We make our travel arrangements online these days. Regardless of the website you’re on, what are you asked the moment you’re about to purchase your airline ticket? They ask if you want to add a hotel room or a rental car. And it’s not just the all-encompassing travel sites that do it. The airlines do it to, partnering with hotel chains and rental car companies. Why go to another site and make another, separate transaction when you’ve got everything you need in front of you.

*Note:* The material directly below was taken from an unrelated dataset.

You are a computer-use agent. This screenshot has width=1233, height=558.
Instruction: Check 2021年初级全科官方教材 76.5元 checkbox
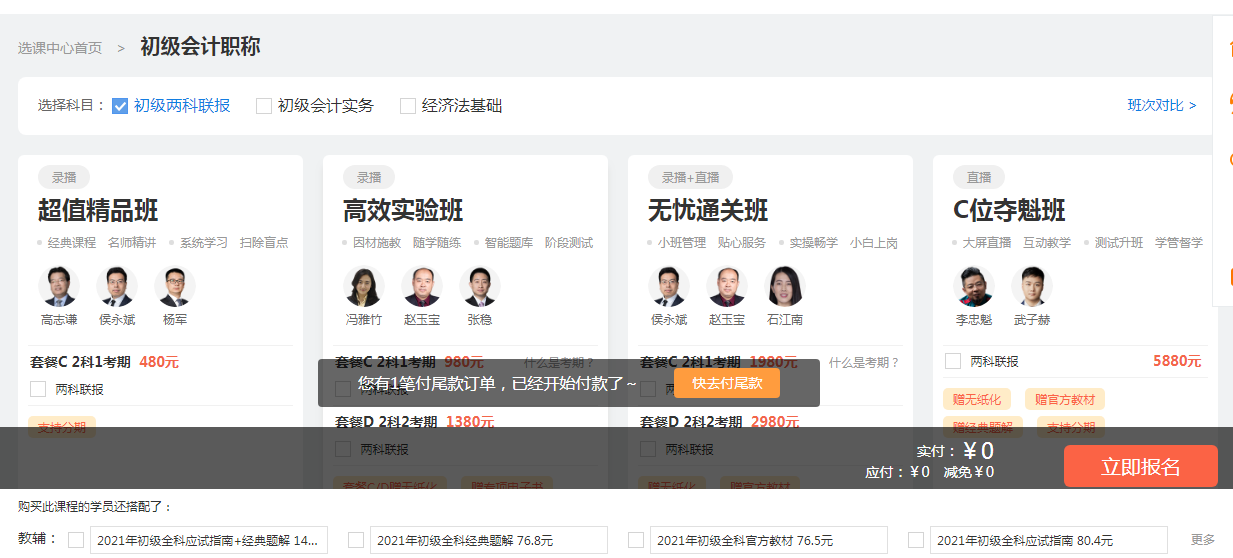click(x=636, y=540)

Brand owners also like convenience, and regardless of the product they are marketing, they are never buying just labels to fulfill their packaging needs. After all, a label has to label something, and, a given brand may want an additional way of packaging their product. Here’s another thought: the brand owner may not even know they want an additional package, but maybe their wheels start spinning when they see that they can buy from their label printer, for example, a trial or travel size sachet of the shampoo, skin cream, salad dressing or chocolate they are bringing to market.

Single-serving and travel-sized products. Again, here’s this theme of convenience – and these aspects  are appealing to consumers. Add in sustainability advtantages and a lighter-weight product that costs less to transport, and it’s clear why flexible packaging is a healthy, growing market.

In the label industry, flexible packaging has emerged as a way of offering label customers convenience in ordering something else. And chances are, you are already equipped with the machinery to enter this market. In this issue, we take a close look at the flexible packaging trend that is now prevalent in the label industry. And our Packaging Spotlight provides a great example of innovation, and how packaging can provide a new way of how we think about a given product.

Some of you are already more than just labels, and many are seriously looking into what else you can be, and what else you can offer. There is value in being convenient, in being a one-stop-shop.